++++ Recorded data

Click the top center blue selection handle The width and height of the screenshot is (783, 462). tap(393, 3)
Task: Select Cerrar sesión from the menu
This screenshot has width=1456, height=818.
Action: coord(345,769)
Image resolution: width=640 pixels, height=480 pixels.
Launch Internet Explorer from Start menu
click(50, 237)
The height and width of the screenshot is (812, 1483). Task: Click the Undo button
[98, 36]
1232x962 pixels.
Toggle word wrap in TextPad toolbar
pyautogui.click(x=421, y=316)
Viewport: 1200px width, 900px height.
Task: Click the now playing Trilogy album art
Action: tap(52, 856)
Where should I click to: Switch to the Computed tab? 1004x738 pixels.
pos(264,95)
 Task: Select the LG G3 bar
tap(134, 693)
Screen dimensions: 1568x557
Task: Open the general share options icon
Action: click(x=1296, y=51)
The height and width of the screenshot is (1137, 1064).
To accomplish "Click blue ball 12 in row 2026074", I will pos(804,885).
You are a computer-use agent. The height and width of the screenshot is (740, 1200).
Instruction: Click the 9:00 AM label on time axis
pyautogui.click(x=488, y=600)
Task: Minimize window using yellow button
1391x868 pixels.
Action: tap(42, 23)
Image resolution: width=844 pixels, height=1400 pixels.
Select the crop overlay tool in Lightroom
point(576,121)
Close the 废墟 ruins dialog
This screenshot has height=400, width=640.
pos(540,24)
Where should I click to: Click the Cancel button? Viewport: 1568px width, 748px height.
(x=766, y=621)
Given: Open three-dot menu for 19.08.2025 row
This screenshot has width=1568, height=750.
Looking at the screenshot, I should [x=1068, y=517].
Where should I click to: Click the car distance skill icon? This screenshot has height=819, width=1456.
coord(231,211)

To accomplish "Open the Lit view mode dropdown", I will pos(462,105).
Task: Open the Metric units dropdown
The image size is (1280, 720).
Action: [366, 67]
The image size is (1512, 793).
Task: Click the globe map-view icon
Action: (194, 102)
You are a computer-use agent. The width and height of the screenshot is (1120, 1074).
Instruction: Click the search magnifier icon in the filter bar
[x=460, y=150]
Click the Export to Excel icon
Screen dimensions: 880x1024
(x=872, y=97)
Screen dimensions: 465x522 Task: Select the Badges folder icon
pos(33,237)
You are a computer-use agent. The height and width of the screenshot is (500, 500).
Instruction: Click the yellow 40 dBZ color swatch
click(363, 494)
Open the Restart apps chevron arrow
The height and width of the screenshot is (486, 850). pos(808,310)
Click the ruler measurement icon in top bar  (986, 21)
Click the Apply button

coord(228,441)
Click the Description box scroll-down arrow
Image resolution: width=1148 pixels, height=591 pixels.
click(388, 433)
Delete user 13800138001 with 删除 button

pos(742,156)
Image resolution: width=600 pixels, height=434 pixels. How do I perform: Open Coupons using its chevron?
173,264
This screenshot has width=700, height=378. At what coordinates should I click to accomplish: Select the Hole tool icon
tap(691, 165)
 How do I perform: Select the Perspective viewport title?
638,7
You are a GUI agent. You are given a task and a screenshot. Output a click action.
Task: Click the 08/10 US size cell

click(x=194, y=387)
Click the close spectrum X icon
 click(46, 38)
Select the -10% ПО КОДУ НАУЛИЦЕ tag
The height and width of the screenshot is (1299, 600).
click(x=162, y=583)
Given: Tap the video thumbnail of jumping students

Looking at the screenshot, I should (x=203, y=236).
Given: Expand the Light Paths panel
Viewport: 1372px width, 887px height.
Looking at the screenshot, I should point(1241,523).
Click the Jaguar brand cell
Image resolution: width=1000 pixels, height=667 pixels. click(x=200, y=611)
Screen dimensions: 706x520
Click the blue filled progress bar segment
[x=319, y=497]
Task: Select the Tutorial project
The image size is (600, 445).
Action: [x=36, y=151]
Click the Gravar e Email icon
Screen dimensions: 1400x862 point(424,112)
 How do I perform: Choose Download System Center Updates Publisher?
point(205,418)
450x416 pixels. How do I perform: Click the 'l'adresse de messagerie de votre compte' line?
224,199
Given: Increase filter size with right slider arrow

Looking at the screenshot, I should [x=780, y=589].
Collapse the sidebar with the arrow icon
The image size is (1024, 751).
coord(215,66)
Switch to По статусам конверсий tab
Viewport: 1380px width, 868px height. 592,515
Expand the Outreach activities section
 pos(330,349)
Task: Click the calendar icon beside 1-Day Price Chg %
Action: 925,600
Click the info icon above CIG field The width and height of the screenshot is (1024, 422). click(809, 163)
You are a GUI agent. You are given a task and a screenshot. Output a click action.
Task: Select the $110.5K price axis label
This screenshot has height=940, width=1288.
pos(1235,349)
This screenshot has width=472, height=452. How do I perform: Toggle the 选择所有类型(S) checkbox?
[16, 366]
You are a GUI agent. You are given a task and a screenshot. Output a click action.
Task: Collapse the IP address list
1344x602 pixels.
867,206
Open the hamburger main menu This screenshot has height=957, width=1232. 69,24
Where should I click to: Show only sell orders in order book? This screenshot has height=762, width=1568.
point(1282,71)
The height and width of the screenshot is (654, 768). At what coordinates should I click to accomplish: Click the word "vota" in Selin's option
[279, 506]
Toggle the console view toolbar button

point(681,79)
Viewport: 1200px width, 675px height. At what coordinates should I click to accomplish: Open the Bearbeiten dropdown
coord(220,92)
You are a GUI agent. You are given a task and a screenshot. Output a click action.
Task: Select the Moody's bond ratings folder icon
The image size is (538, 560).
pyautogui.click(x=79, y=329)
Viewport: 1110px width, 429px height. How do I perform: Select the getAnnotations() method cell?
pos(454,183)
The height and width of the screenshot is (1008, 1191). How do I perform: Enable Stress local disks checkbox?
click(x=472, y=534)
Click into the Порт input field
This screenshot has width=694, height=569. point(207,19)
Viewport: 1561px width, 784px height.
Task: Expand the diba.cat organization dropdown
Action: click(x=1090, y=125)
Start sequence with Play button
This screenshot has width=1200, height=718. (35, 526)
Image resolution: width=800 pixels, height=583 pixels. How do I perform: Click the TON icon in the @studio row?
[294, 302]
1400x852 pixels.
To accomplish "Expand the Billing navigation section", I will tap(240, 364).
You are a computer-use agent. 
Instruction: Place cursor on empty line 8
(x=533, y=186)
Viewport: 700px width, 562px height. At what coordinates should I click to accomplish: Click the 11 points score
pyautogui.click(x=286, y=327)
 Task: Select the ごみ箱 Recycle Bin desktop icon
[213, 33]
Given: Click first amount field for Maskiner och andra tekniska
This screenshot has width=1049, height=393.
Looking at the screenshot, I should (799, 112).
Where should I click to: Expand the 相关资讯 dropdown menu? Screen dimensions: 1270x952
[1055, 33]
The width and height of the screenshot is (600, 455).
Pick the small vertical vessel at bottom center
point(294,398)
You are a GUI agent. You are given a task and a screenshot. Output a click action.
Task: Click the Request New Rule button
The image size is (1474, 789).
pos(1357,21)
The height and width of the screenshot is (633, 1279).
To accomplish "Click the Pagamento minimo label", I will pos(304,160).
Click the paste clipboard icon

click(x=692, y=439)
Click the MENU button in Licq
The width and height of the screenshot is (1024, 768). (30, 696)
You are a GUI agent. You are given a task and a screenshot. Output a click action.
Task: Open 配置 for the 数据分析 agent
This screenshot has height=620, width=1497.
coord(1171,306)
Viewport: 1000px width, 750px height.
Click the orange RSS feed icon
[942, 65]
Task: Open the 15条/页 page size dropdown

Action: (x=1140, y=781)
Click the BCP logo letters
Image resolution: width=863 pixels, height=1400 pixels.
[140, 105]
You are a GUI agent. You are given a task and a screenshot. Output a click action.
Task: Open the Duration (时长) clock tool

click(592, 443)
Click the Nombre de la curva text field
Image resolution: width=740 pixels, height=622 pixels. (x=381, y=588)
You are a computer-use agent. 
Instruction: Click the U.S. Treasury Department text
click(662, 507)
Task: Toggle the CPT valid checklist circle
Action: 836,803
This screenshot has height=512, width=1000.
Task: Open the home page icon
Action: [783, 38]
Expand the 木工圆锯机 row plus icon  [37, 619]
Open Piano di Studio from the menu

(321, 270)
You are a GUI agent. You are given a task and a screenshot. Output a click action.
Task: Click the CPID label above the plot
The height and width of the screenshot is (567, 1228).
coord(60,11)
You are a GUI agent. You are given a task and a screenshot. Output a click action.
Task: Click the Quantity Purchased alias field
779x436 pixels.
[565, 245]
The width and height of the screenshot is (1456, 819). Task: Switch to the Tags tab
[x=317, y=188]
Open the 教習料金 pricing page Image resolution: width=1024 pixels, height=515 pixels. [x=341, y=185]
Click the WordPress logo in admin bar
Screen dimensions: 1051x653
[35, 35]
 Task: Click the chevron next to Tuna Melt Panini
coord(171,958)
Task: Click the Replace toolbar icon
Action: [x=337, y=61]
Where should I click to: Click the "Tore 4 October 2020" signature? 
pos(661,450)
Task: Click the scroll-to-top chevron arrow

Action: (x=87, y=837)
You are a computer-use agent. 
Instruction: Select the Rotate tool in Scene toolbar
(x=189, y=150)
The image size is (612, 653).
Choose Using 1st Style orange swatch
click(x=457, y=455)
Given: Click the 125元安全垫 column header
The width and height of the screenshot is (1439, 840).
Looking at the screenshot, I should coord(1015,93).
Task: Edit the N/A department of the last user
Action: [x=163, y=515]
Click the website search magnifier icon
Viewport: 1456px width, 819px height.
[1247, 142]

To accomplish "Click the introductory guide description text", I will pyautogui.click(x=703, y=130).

++++++++

Rewrite the data from the very beginning through the line containing "Action: coord(345,769)", replacing "screenshot" with "image" and leaving everything else as it is.

Click the top center blue selection handle The width and height of the image is (783, 462). tap(393, 3)
Task: Select Cerrar sesión from the menu
This image has width=1456, height=818.
Action: coord(345,769)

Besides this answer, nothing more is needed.